Below are the records; repeat them in full, exactly.

Content starts

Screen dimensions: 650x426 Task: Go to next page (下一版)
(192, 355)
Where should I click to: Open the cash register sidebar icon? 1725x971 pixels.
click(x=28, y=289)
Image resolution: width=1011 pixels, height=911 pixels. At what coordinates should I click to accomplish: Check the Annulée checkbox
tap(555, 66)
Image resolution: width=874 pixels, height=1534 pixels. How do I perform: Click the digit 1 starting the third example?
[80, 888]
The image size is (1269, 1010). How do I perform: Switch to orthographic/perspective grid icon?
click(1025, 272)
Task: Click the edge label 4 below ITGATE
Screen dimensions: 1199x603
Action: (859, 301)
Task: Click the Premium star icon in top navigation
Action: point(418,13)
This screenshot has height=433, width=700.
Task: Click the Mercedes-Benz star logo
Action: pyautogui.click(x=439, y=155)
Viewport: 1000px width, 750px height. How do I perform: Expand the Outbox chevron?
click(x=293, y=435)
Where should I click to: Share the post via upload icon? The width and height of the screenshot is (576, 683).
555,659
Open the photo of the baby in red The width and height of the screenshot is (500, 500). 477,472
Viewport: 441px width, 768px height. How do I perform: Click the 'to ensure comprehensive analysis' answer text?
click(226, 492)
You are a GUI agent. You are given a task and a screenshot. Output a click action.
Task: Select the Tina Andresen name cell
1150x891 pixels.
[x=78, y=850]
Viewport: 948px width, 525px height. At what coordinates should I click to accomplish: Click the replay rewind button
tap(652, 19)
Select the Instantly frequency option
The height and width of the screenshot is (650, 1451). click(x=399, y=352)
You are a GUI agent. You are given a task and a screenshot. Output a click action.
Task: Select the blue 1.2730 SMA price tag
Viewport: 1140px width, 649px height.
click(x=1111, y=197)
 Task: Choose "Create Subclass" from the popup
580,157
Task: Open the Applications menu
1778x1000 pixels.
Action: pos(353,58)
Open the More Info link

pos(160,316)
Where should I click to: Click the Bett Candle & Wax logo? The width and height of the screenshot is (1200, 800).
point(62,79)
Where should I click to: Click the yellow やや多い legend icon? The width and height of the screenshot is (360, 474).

Content ends

Answer to this exercise
Screen dimensions: 650x426 Task: Go to next page (下一版)
(192, 355)
Where should I click to: Open the cash register sidebar icon? 1725x971 pixels.
click(x=28, y=289)
Image resolution: width=1011 pixels, height=911 pixels. At what coordinates should I click to accomplish: Check the Annulée checkbox
tap(555, 66)
Image resolution: width=874 pixels, height=1534 pixels. How do I perform: Click the digit 1 starting the third example?
[80, 888]
The image size is (1269, 1010). How do I perform: Switch to orthographic/perspective grid icon?
click(1025, 272)
Task: Click the edge label 4 below ITGATE
Screen dimensions: 1199x603
Action: (859, 301)
Task: Click the Premium star icon in top navigation
Action: point(418,13)
This screenshot has height=433, width=700.
Task: Click the Mercedes-Benz star logo
Action: pyautogui.click(x=439, y=155)
Viewport: 1000px width, 750px height. How do I perform: Expand the Outbox chevron?
click(x=293, y=435)
Where should I click to: Share the post via upload icon? The width and height of the screenshot is (576, 683).
555,659
Open the photo of the baby in red The width and height of the screenshot is (500, 500). 477,472
Viewport: 441px width, 768px height. How do I perform: Click the 'to ensure comprehensive analysis' answer text?
click(226, 492)
You are a GUI agent. You are given a task and a screenshot. Output a click action.
Task: Select the Tina Andresen name cell
1150x891 pixels.
[x=78, y=850]
Viewport: 948px width, 525px height. At what coordinates should I click to accomplish: Click the replay rewind button
tap(652, 19)
Select the Instantly frequency option
The height and width of the screenshot is (650, 1451). click(x=399, y=352)
You are a GUI agent. You are given a task and a screenshot. Output a click action.
Task: Select the blue 1.2730 SMA price tag
Viewport: 1140px width, 649px height.
click(x=1111, y=197)
 Task: Choose "Create Subclass" from the popup
580,157
Task: Open the Applications menu
1778x1000 pixels.
Action: pos(353,58)
Open the More Info link

pos(160,316)
Where should I click to: Click the Bett Candle & Wax logo? The width and height of the screenshot is (1200, 800).
point(62,79)
Where should I click to: Click the yellow やや多い legend icon? The width and height of the screenshot is (360, 474).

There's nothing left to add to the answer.